§ Исходные данные
+++++

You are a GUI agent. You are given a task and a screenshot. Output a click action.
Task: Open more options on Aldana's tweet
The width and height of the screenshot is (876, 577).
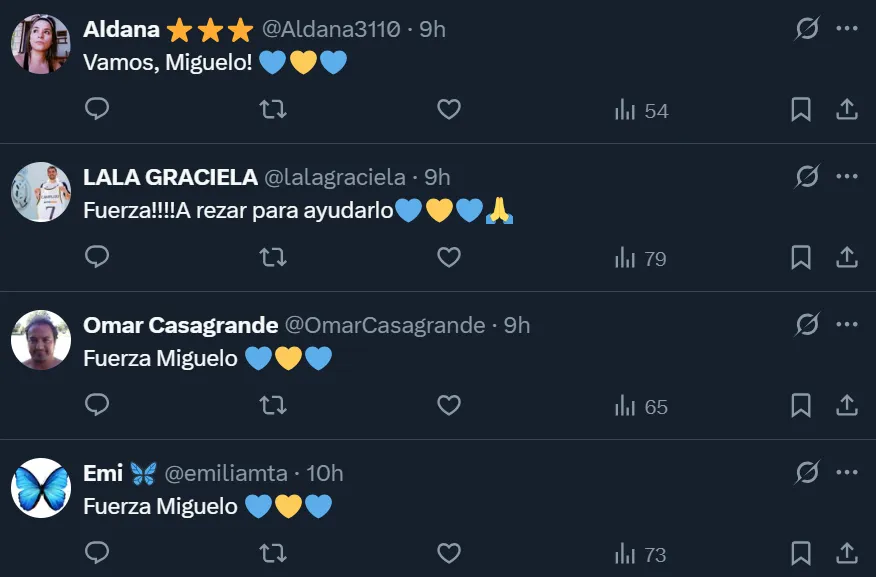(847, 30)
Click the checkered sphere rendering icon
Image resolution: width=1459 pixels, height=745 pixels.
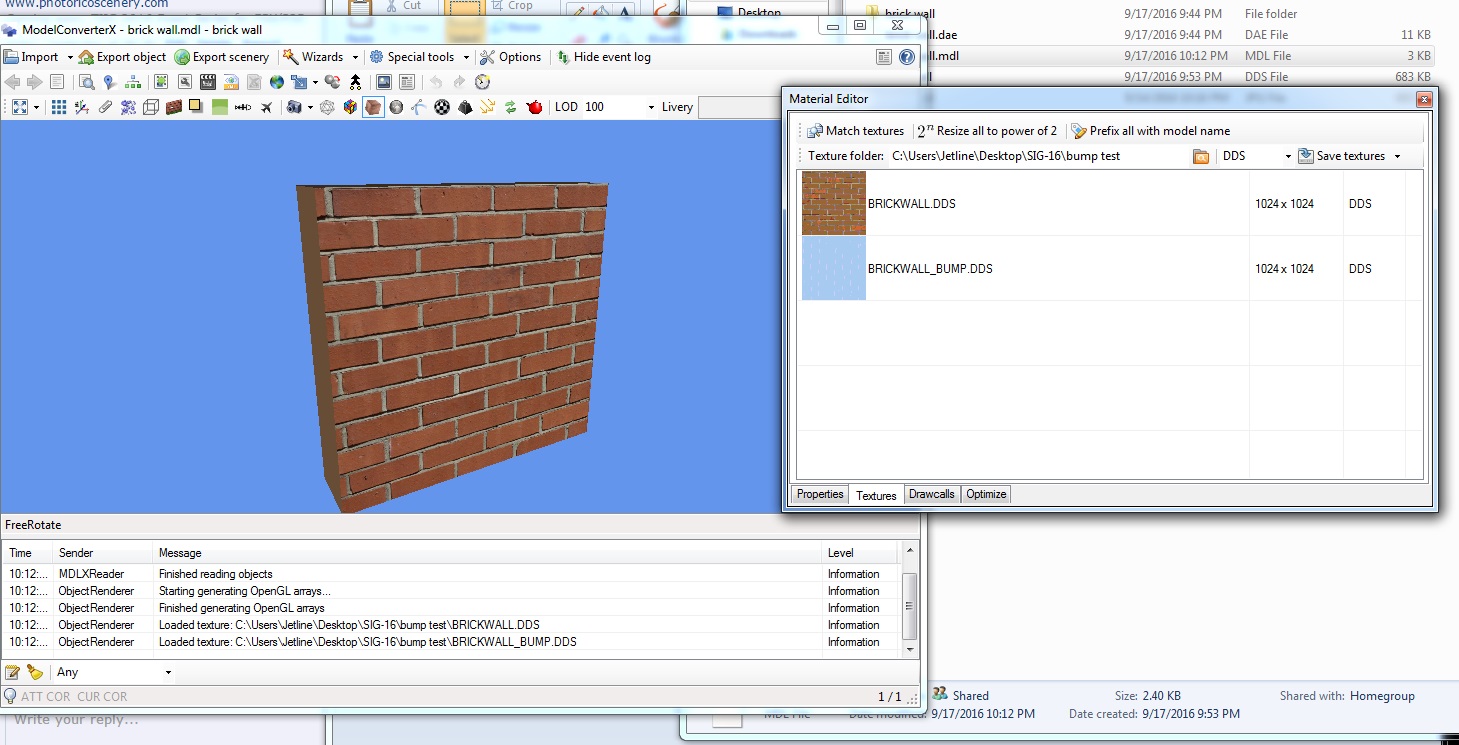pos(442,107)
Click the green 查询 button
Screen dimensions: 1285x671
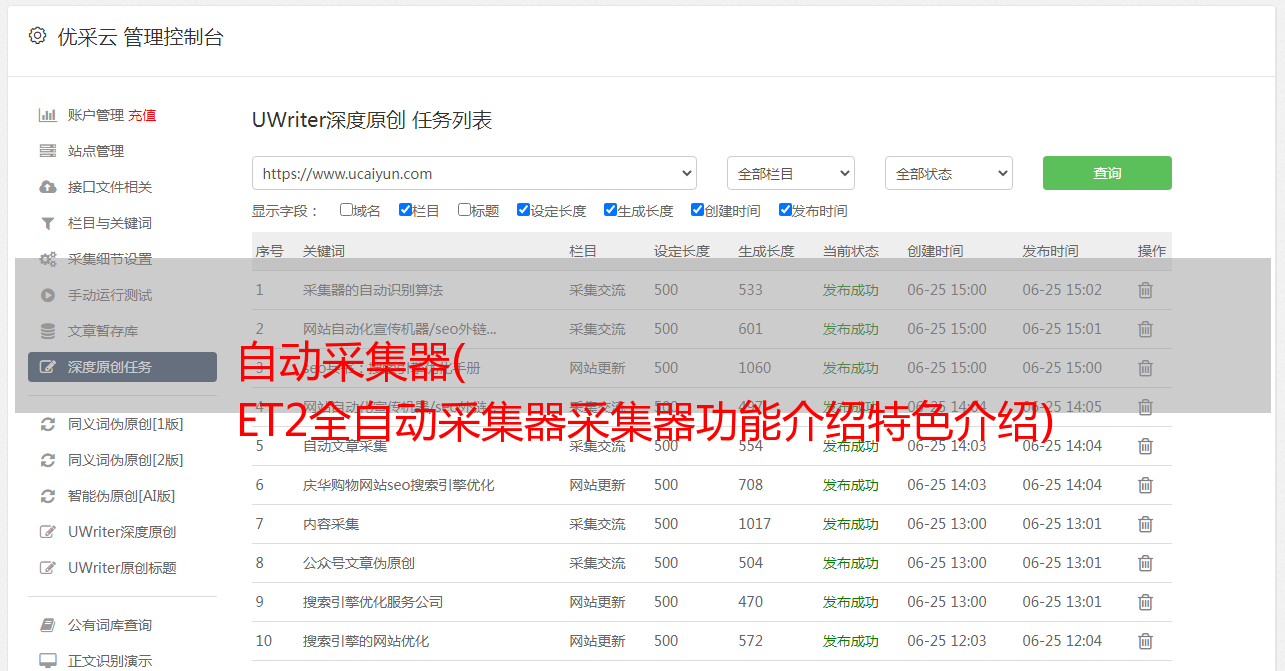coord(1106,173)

+++++

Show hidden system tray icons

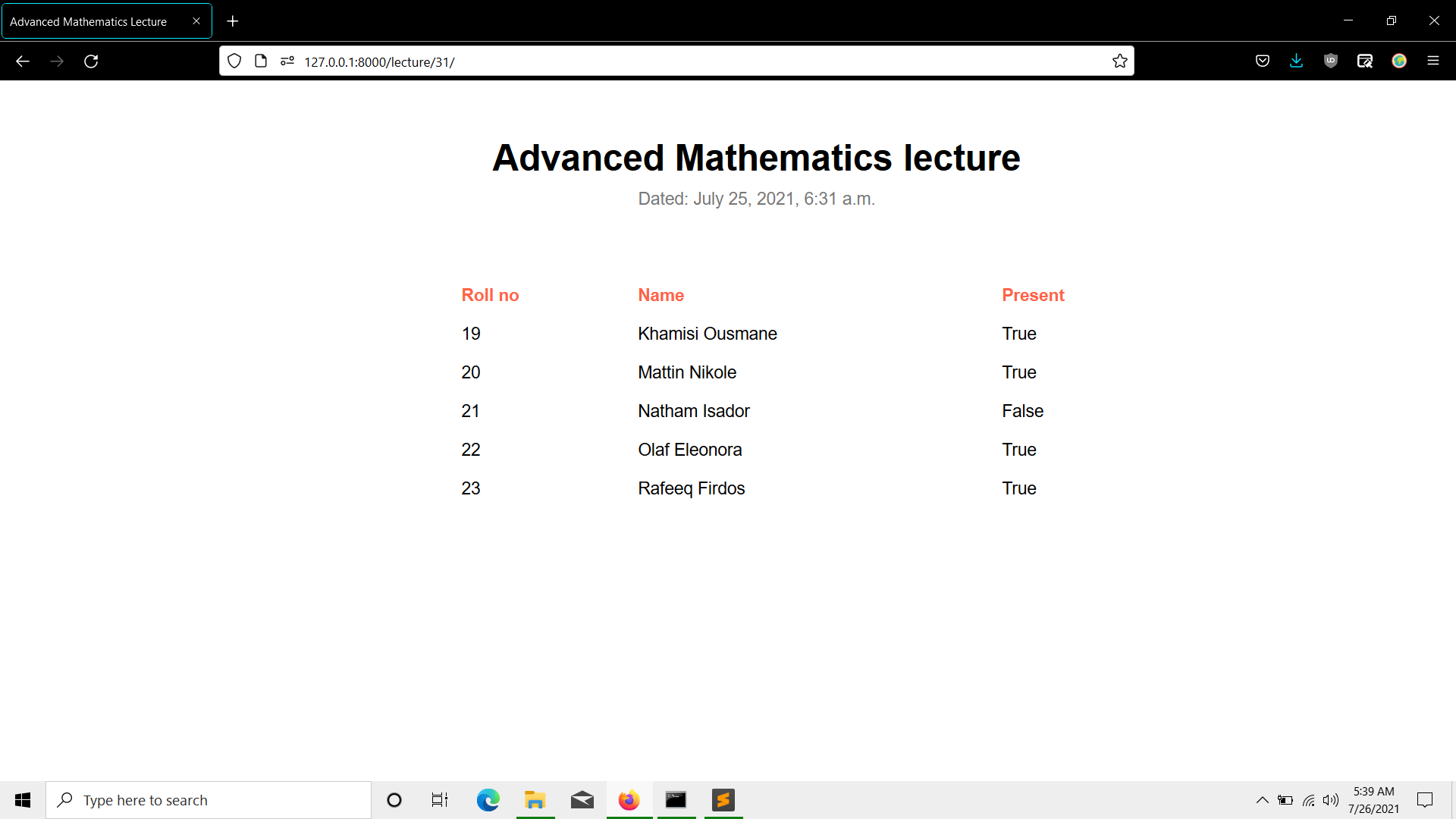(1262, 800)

+++++

§ Описание задания
Найдите в списке выше все строки, где встречается слово «width», и перепишите их. Регистр букв учитывается.

§ Выполненное задание
The width and height of the screenshot is (876, 577).
Image resolution: width=1459 pixels, height=745 pixels.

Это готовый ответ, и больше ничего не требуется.